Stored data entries
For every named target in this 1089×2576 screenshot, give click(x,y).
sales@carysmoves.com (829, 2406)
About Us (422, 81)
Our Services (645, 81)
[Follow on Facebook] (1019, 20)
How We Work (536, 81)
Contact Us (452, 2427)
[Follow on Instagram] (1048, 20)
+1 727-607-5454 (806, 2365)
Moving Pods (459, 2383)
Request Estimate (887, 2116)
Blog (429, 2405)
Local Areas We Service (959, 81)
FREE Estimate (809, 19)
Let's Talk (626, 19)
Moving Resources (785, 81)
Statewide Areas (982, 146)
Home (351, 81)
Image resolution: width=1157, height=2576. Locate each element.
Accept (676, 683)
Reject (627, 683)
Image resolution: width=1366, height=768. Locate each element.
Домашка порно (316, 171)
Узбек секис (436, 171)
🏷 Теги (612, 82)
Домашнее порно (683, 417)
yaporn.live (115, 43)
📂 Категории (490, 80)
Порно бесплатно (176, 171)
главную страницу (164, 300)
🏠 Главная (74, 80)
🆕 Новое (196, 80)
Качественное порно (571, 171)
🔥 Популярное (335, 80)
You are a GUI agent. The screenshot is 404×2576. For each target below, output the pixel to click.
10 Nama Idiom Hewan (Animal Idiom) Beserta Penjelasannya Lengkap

◆ Goal of the exercise:
Each line of the records with the word "click" in it is to be copied.

◆ Answer below:
For every named target in this 1089×2576 screenshot, give click(x,y).
You are a GUI agent. The screenshot is 404×2576. For each target below, output the pixel to click.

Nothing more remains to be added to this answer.